Russia opposed Nato's 1999 decision to admit Eastern Europe's former communist countries which had been under Soviet control as full members, claiming that the move was both unnecessary and provocative. But Nato rejected these objections, arguing that it was the sovereign right of each nation to belong to any alliance it wishes.
Still, in order to reassure Moscow, Western governments concluded a deal with Russia which promised that, "in the current and foreseeable security environment", the alliance had no plans for "additional permanent stationing of substantial combat forces" in central Europe.
Nato is now arguing that recent Russian behaviour in Ukraine has fundamentally altered Europe's security landscape.

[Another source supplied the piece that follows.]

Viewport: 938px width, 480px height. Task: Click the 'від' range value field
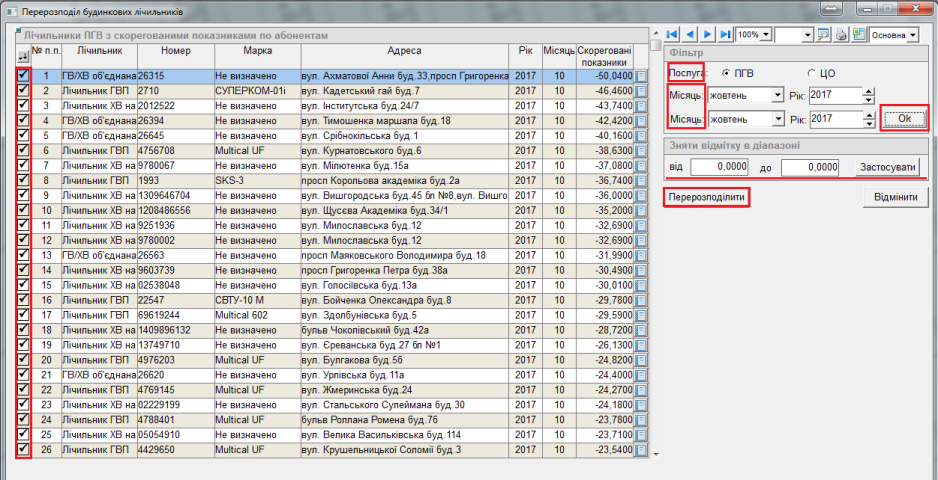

For not only did Russia send its own troops to annex Crimea, then part of Ukraine, in 2014, but Russian troops have also shown the capability of mounting a massive surprise attack on bordering Nato states.
Of particular concern are the Baltic states of Estonia, Latvia and Lithuania, which are simply too small to defend themselves against such an attack, and could not hold on long enough for Nato reinforcements to arrive. Unsurprisingly, therefore, the East Europeans demanded the immediate deployment of Nato troops on their soil.
The demand put Nato officials in a quandary. Older member-states such as Germany and Britain argued nothing should be done to worsen the already grave security confrontation with Russia. But everyone also accepted that not deploying troops in new member-states would raise questions about the credibility of Nato's purpose.
The result was a compromise implemented last year, under which small multinational Nato units were rotated in and out of Eastern Europe. The snag is that the arrangement was largely symbolic: A recent study compiled by the Rand Corp, a US think-tank with close links to the Pentagon, concluded that Russia could still overrun the Baltic states in about three days, leaving Nato with either the option of launching a world war to liberate these tiny states, or abandon them and risk the alliance's disintegration.
Avoiding such awful strategic choices is what prompted the US to announce that it will treble to US$3.4 billion (S$4.77 billion) the spending it allocates next year to European military deployments. The US move galvanised Europe: Nato secretary-general Jens Stoltenberg said it will fund "more troops in the eastern part of the alliance, as well as the pre-positioning of equipment, tanks, armoured vehicles".
Still, Mr Stoltenberg will have to tread carefully at today's Nato defence ministers' meeting. Many Western governments are still not prepared to give up hope on improving relations with Russia, so they will insist the new deployments in the east should not be permanent; the compromise Nato is working on is one which describes the troop deployments as "enduring", a term designed to reassure East Europeans that this is more than a one-off gesture, but still hints to the Russians everything is reversible should ties with Moscow improve.
The numbers to be deployed are also not very big: Nato ministers are expected to approve a hike to around 4,000 next year from the current levels of 1,000 troops rotating in Eastern Europe.
Yet of much bigger significance are plans which the ministers will also approve today to start building a network of warehouses for military equipment, as well as improving regional transport infrastructure as part of a broader design to move up to 40,000 troops near Russia's borders in any future crisis. That is, by far, the biggest single military initiative undertaken by the West since the Balkan wars of the 1990s.
Mr Stoltenberg is adamant that his alliance "will not be dragged into an arms race". But that is what could unfold. Mr Alexander Grushko, Russia's Nato ambassador, has already warned that Moscow will respond to the build-up with "its own military-technical answer". Russia, he said, "won't compromise its security interests".